The canal I passed was stagnant, a brownish gray, and looked like what’s left in the bucket after it was used to mop floors. Several floors. A decomposing rat floated on the surface. Tin-roofed shacks clustered along the slopes down from the road to the water. I watched a woman hang her laundry on a line and wondered if she’d washed it in that canal. And what she and her family did for drinking water. (The article in Salience says that people dig wells for ground water. As a result, the city has been sinking—four meters alone since 1990—and around 40% of the city is now below sea level.)

I had seen poverty, American style, while working in Harlem but this was worse, deeper, more like the photos of the favelas in Rio, only now I was staring at it up close. Yet when I raised my eyes I could see tall buildings along the distant horizon. Some of them might have been the headquarters of international banks or oil companies. Perhaps one was the presidential palace. (In office from 1966 to 1998, President Suharto and his family amassed a fortune estimated to be between $16 billion and $35 billion.)

That year, 1983, having chosen not to take a full time job, I was living in poverty in Oakland, in an illegal apartment that was the penthouse of a slum that I described in a previous post. It lacked a shower but had a flush toilet and clean tap water. Living there, I had saved enough to finance my summer vacation, and here in Indonesia I was a rich American.

To be continued…

2 Responses to Out into the Wider World, Part II

  1. Mary McCarthy April 20, 2023 at 7:44 pm #

    I went to Bali ten or so years later and because I had traveled in rural Mexico, the poverty was less a shock. And oh, the coffee and the black rice breakfasts! I was also traveling slightly more upscale, a bungalow on the Indian ocean for $6 USD. No other travelers. And the cremation ceremony was wonderful. The Europeans left as the body started to burn. I stayed, grateful to be alive.

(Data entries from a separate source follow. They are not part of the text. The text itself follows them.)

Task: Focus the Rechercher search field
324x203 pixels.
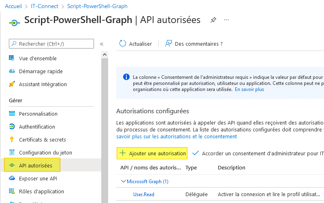Action: click(51, 44)
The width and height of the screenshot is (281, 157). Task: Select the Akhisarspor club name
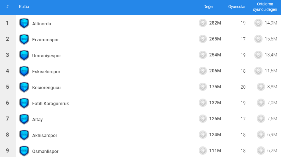pyautogui.click(x=45, y=135)
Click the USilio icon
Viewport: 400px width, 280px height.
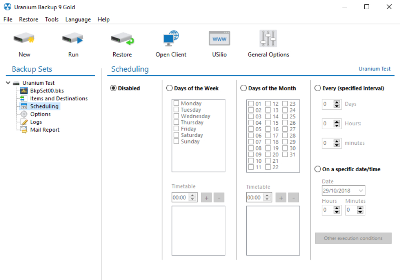[219, 38]
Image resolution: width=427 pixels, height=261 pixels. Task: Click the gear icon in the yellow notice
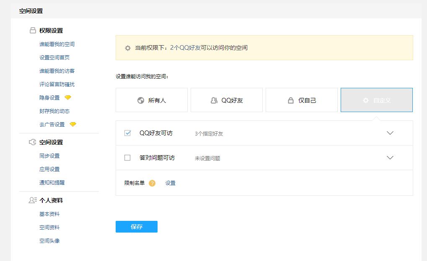point(128,48)
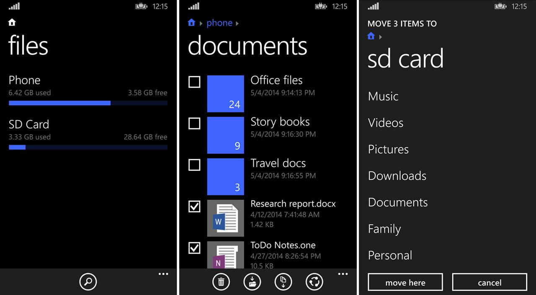Navigate to 'phone' via breadcrumb
This screenshot has width=536, height=295.
point(219,23)
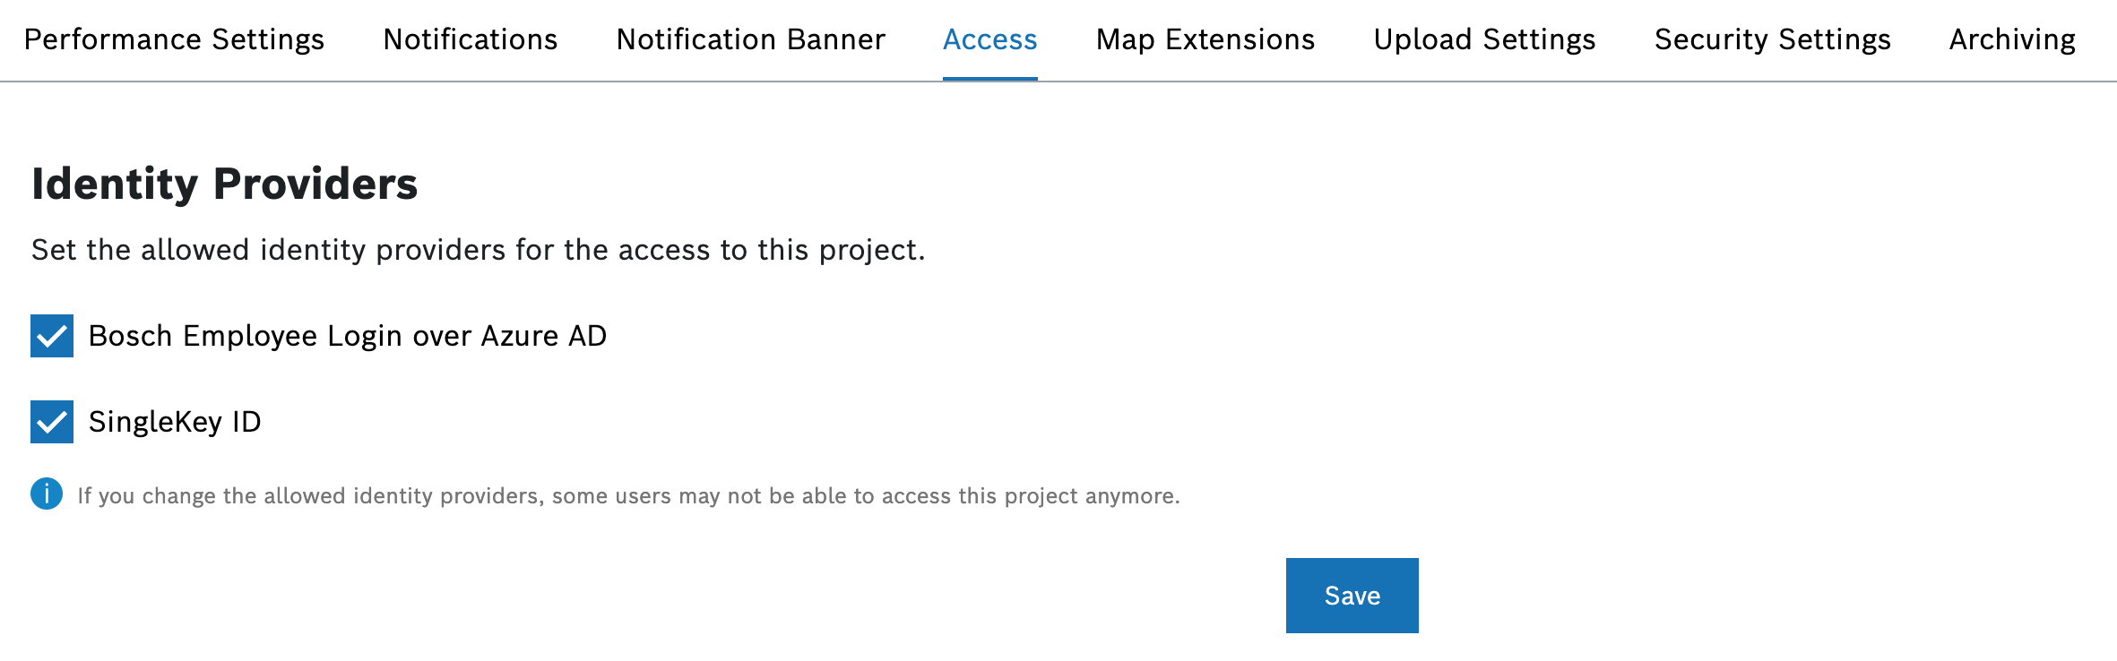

  2. Connie O Byrne April 20, 2023 at 9:51 pm #

    thanks for the journey. As I told my daughter in-law who is vacationing with a school friend in France and Spain, see ing places I will never see in my lifetime, is a real treat. Hearing about your adventures, no matter how long ago they were, is equally a treat.. For someone like me, who has not ever even been out of the country, I feel like I’m along for the ride. I’m looking forward to hearing more.